To me, those also seem like places where one might find a sense of belonging.

Yes! Definitely. We had a list of maybe 52 places that inspired the Pavilion, and these ones are very, very active sites; they've been holding community over a long time. I wanted to be able to highlight the work that is happening in these places, because many of the places are from the archive and have even been erased from from the city, or they have come under threat. They’re resilient, and we have to work to elevate them.

You also moved to London in order to get a better sense of the city while designing the Pavilion. Is that typical for you?

Yes, for me, it’s essential because my practice is interested in translating place and in expressing the identity of place. I think that is always present in all of my projects because I see it as being very much about listening to a place, being in dialogue with it. Of course, at home, I'm very interested in working deeply with Johannesburg and in reading beneath its surface. There are many spaces from my childhood and from my upbringing that have been important to my own identity. I grew up in an Indian only apartheid township called Laudium, and I had a very community. There was definitely a sense of spirit in the time that I grew up in, because we were coming out of apartheid.
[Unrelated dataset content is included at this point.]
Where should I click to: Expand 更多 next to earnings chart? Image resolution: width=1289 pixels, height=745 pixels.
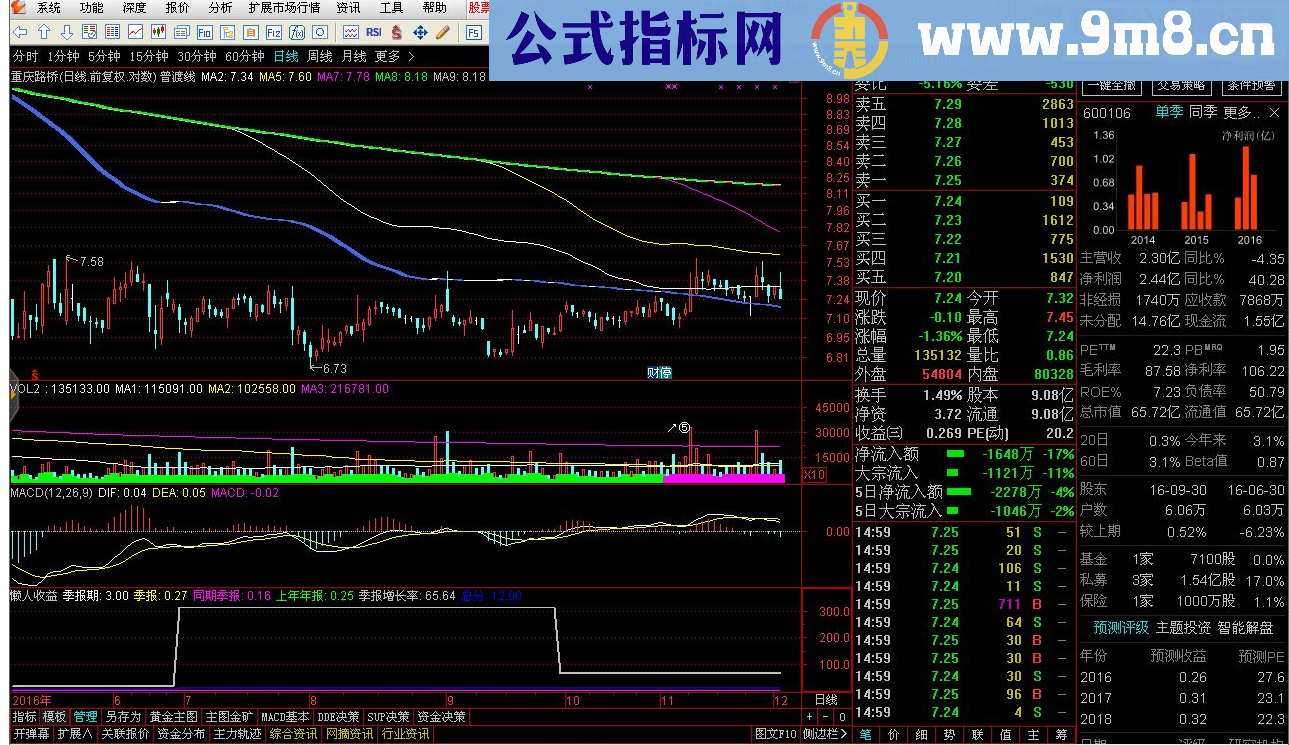(1238, 112)
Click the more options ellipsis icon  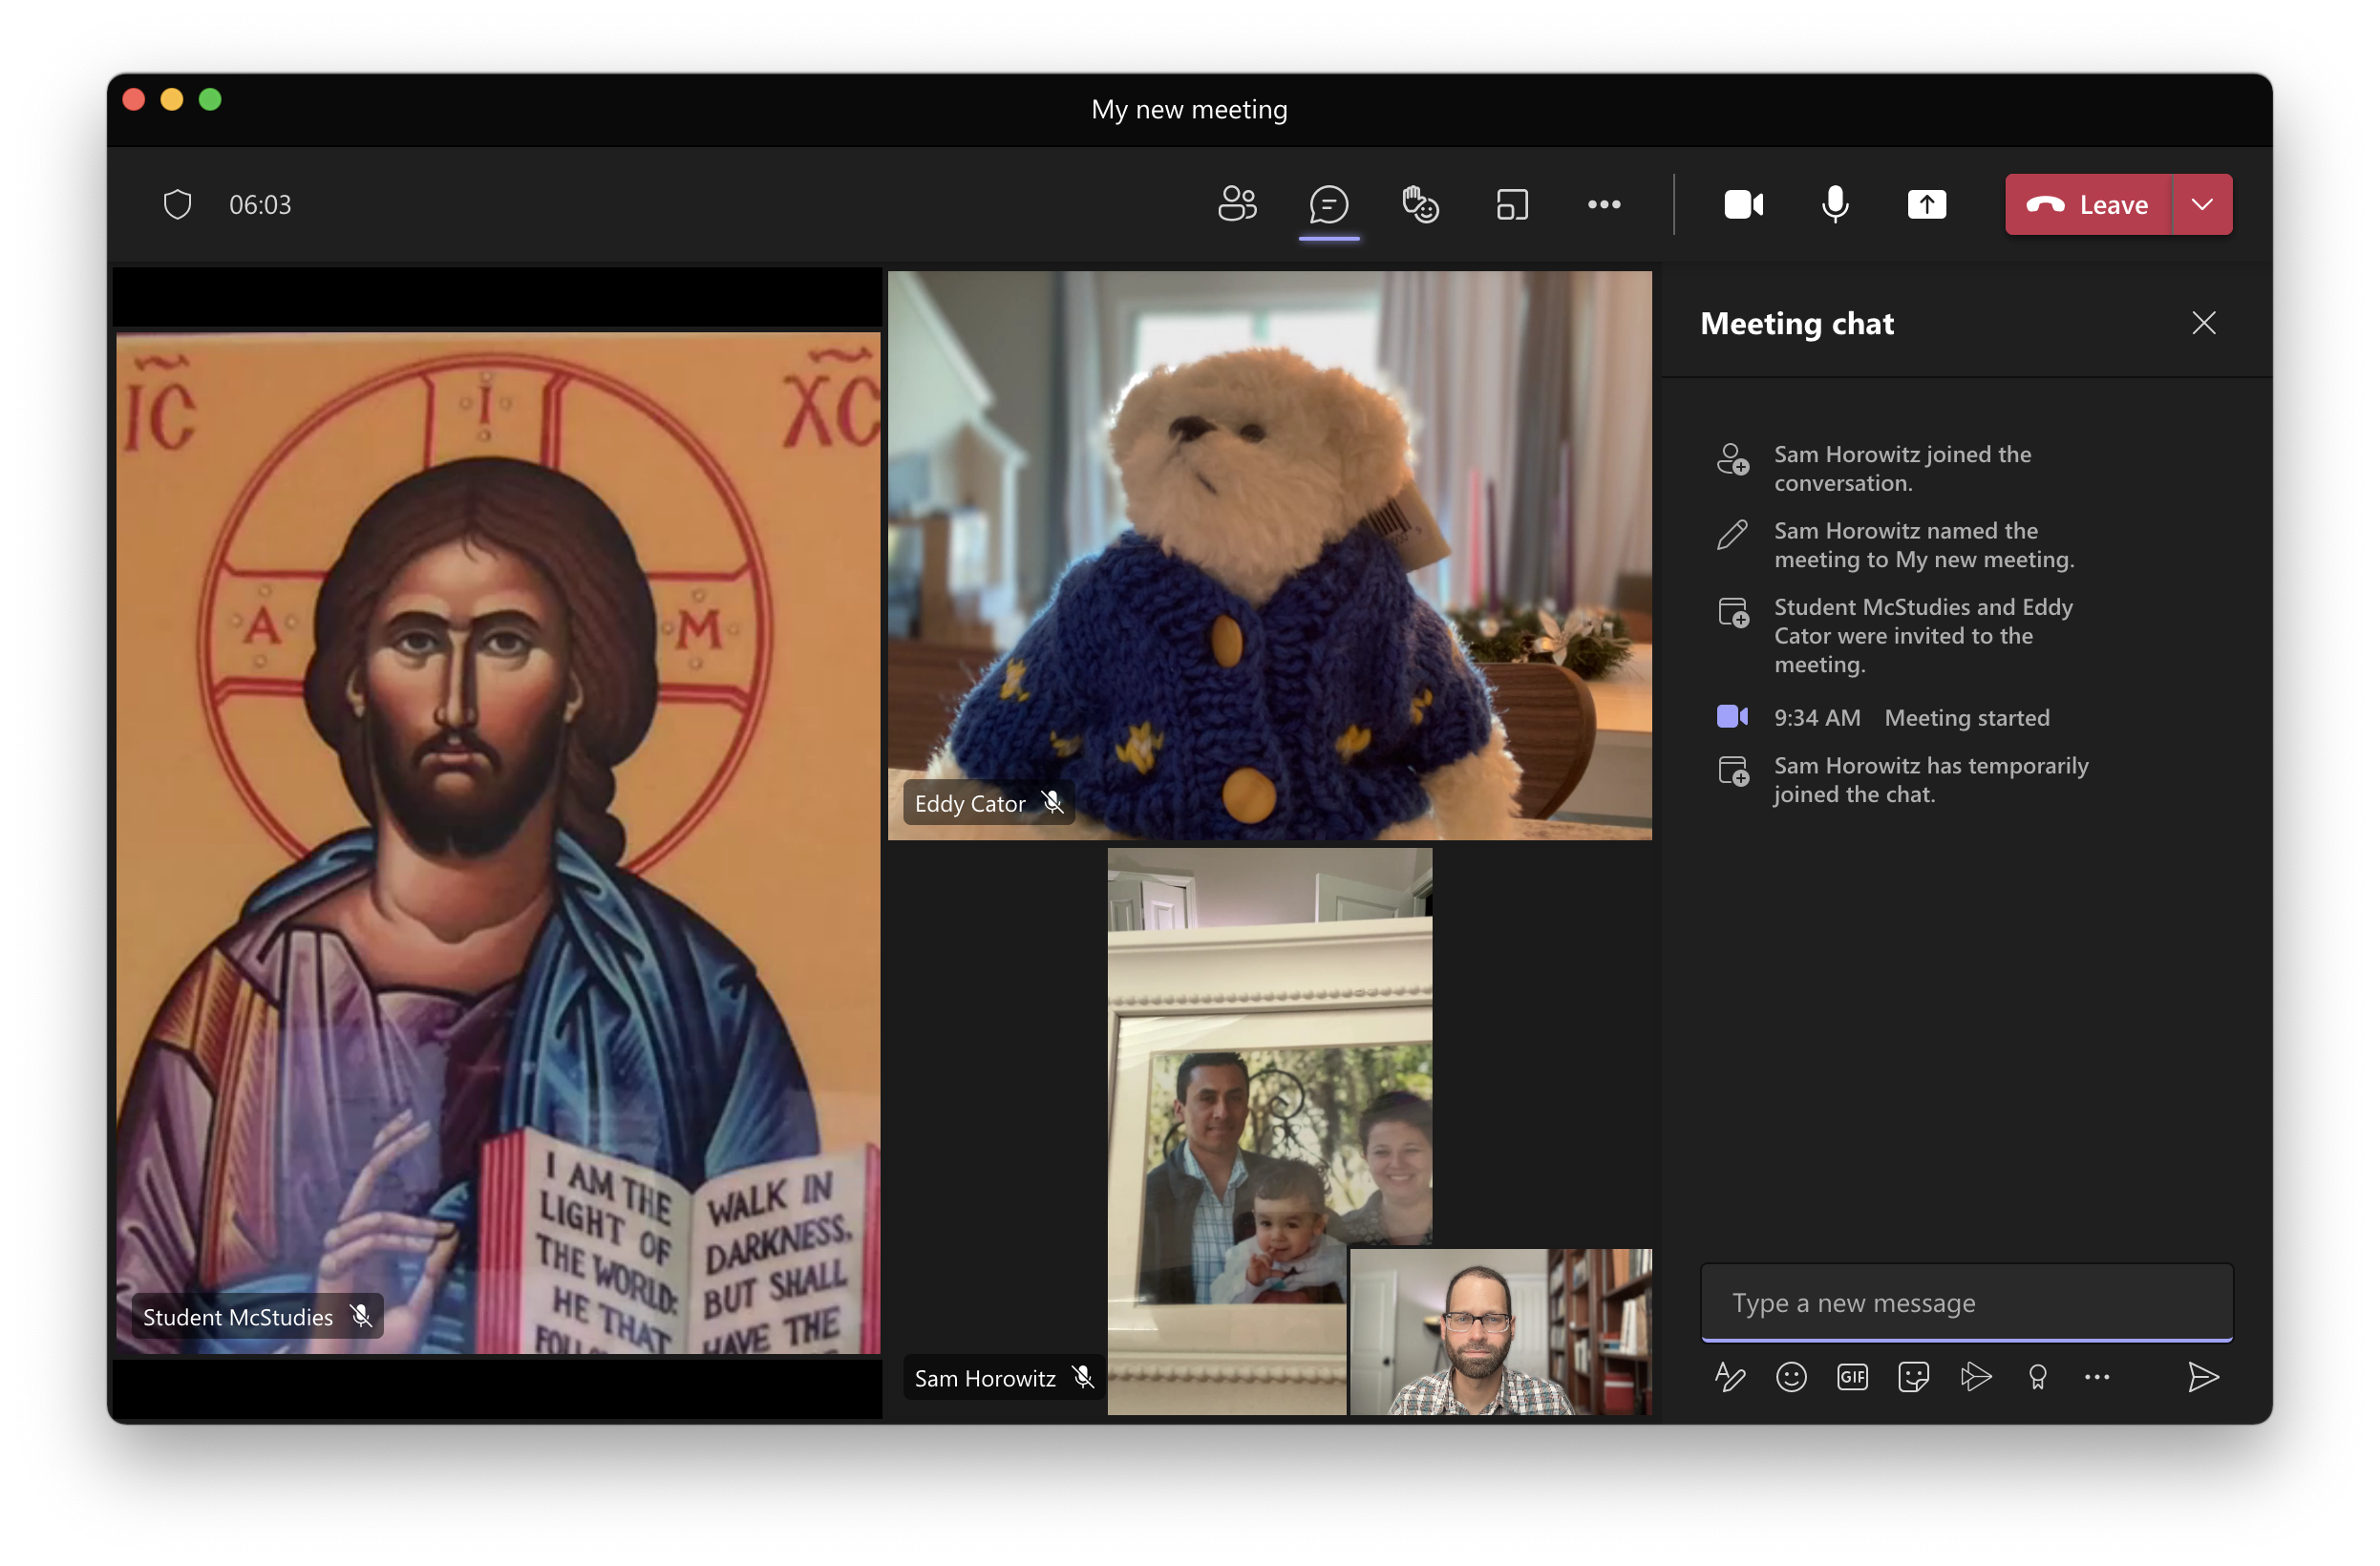point(1604,204)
How old were you at the time?

I was four years old when we became a democracy, but I remember and I feel very strongly in my childhood, that there was still a sense of optimism and a sense of hope about the fall and the end of apartheid, and about the rainbow generation. I think because of that, community spaces became very important. My grandfather’s store was very important in that respect; he was a migrant trader and many other shops on that street were owned by other migrant traders. Those stores became a stronghold for community, they were places where people looked after each others’ children, where I met people from different backgrounds…

Where people came together.

Exactly. I identified with what was going on on the street because there were local tastes and flavors that were indigenous to me, sights that were familiar to me. But I think that like that they are so many places in so many cities that do that for people. That’s why what we’ve been saying about including different voices and championing representation is important: architecture is an assertion of who we are. So if we don't see forms of representation that are resonant with us, that's a form of exclusion. Plus, all of these perspectives and these ways of being offer different answers to the current crises and the current challenges that we have — the climate crisis, racism… They exist because we've only been slanted towards a particular worldview for so long.

Do you think things are improving in that respect?

Yes, I think there's still a lot of work to do but I also feel like at the moment, there's a certain energy towards improvement. For me, it’s very exciting as a designer to be able to draw on so much cultural richness and diversity and texture and everything. And when I look at the work of my students, I can see and feel that there is also this energy of change and a realization of the importance of being able to tell these stories.